I am coming to grips with the fact that I will never make a good homesteader.  For any God’s sake! I am bipolar! I hibernate part of every year like a bear.  I don’t get dressed, clean or even do basic personal hygiene let alone take care of animals and plants.  Sure I do great when dysthymic or hypomanic and fabulously when full blown manic.  But I spend the majority of my time fighting the depression and doing nothing.  Any kind of responsibility is just a disaster waiting to happen.  I”m feeling really bad about flaking out on the community garden.  It was my responsibility to mow and make sure people were maintaining their plots.  I couldn’t even maintain my own plot.  Now they are fighting being shut down for being unkempt.  I am pretty sure they got a stay of execution, but with no help from me.  Luckily there was a strong personality waiting in the wings who stepped up when the need arose. My abdication.  My admittance to being a huge failure-again.  Kind-of admittance.  I told everyone I was sick and having surgery, and then of course I was recovering from said imaginary surgery.  Guilty feelings here.  It just seemed so much easier than advertising by email and facebook that I am bipolar and struggling again with an all-consuming depression and barely holding onto my sanity.  I know people who suffer from mental illness speak of the stigma found in society towards the mentally ill.  I think I hold that stigma myself.  I have gone to great lengths to avoid telling people about my illness, I am in hiding.

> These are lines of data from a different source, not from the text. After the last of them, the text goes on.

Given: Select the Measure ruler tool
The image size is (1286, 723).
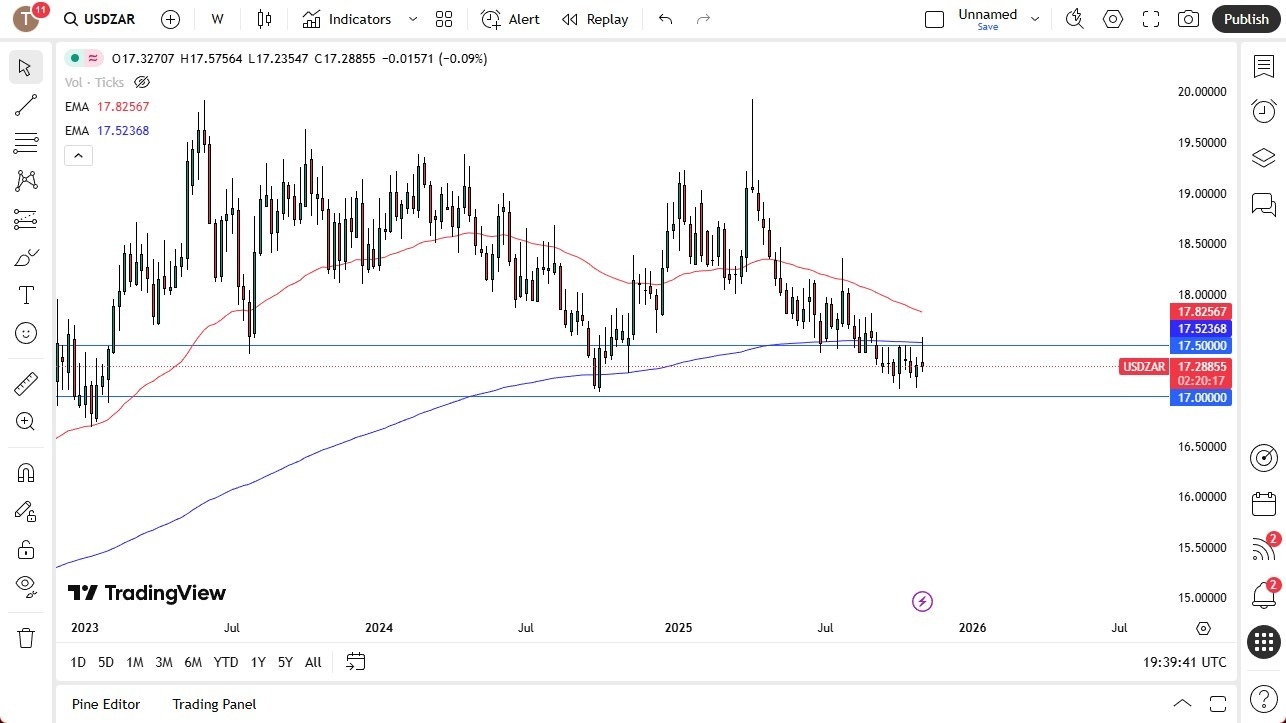Looking at the screenshot, I should tap(26, 383).
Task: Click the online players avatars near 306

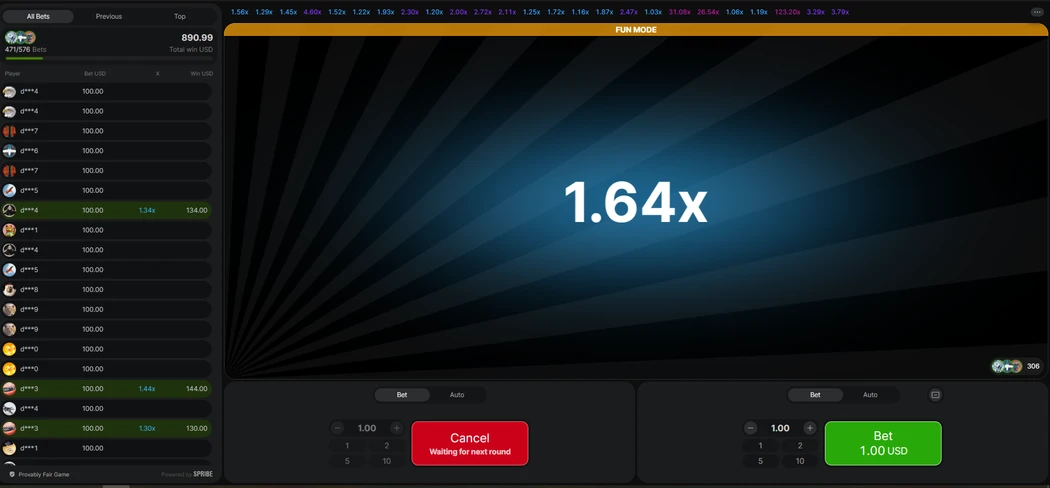Action: (1006, 366)
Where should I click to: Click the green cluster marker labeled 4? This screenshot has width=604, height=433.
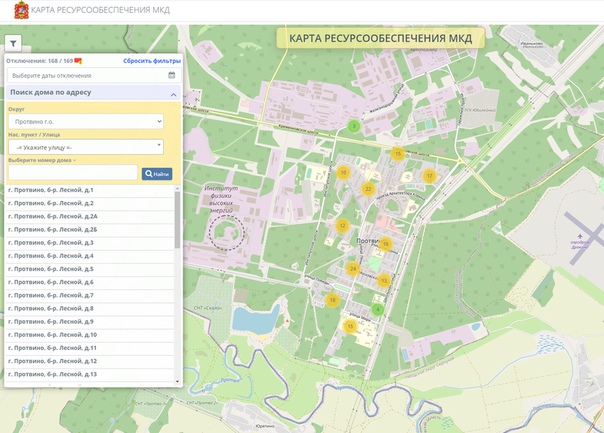coord(378,309)
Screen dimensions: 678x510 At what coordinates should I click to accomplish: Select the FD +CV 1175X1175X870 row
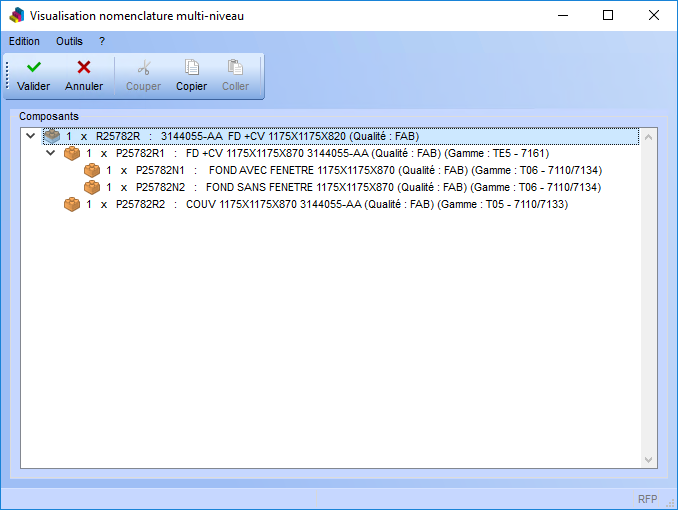click(x=330, y=154)
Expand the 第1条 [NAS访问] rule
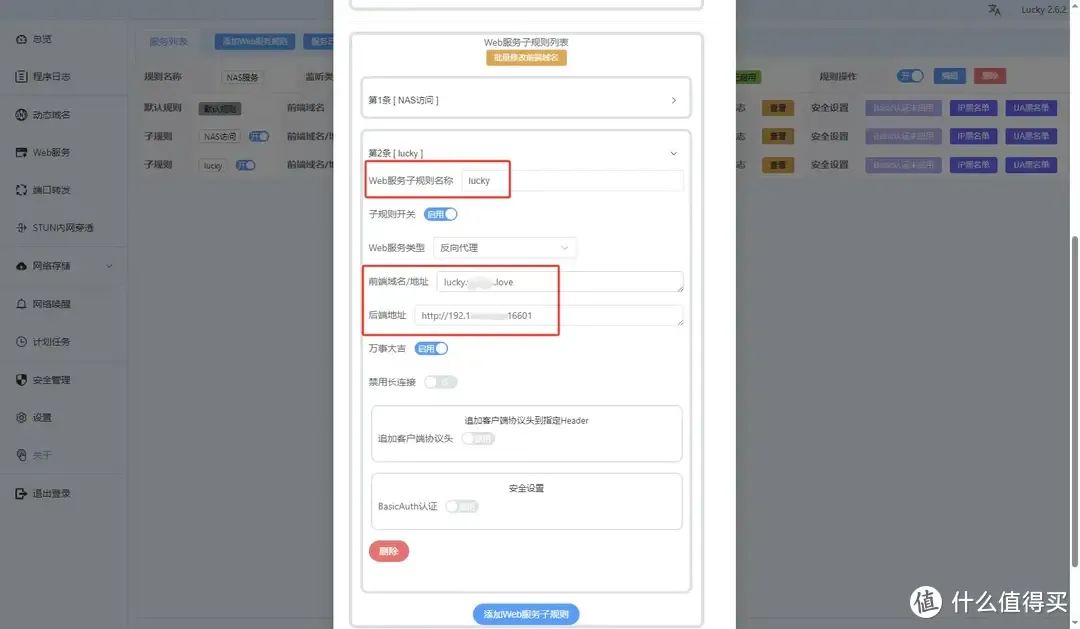This screenshot has width=1080, height=629. [525, 97]

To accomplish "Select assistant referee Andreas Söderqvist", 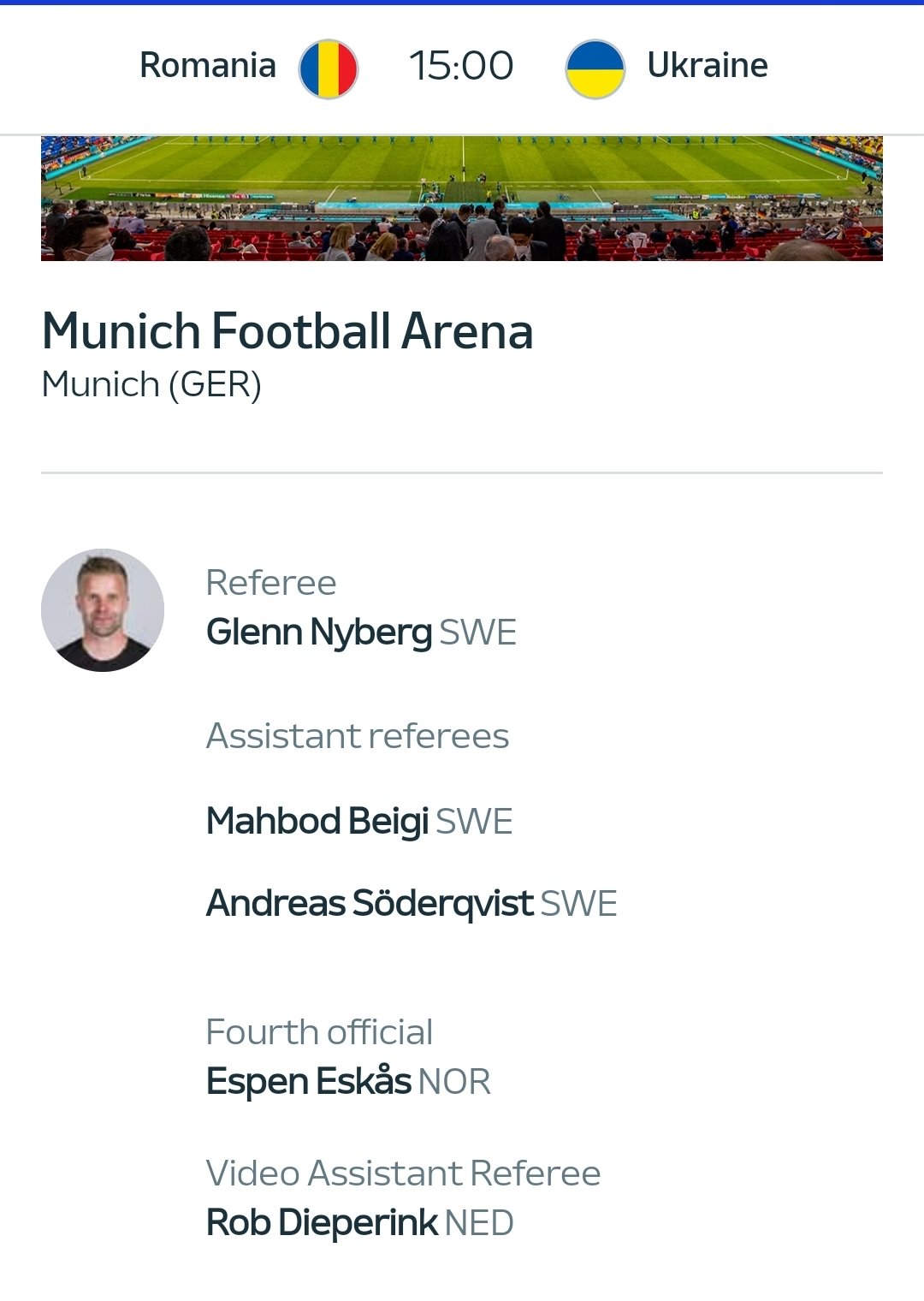I will pos(370,904).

2 thoughts on “Failing at Farming

  1. This is absolutely the worst part about being bipolar for me–I want to be responsible and reliable, but it’s impossible. Over time, I’ve come to accept that part of me–mostly. I have to tell everyone that all plans are tentative, I’ll come if I can, I’ll see, etc.

    The hardest tasks are ones that deal with people. In thinking about your community garden, I probably would have been able to weed my own plot *when I felt good*, but *never* get after other people to do the same. No way.

    I decided early on to be “out” about my illness. Most of the time, it helps people understand (or not judge in quite the same way). But the unexpected result is that most people are either struggling with some form of mental illness or know someone who is. They ask questions. Good questions. I figure I’m fighting stigma in my own way.

    Liked by 1 person

    • I think I am ready to begin going public with my bipolar and also to make more of an effort to arrange my life and responsibilities according to how I could feel and not how I am feeling at that second. Thanks so much for your thoughtful comments!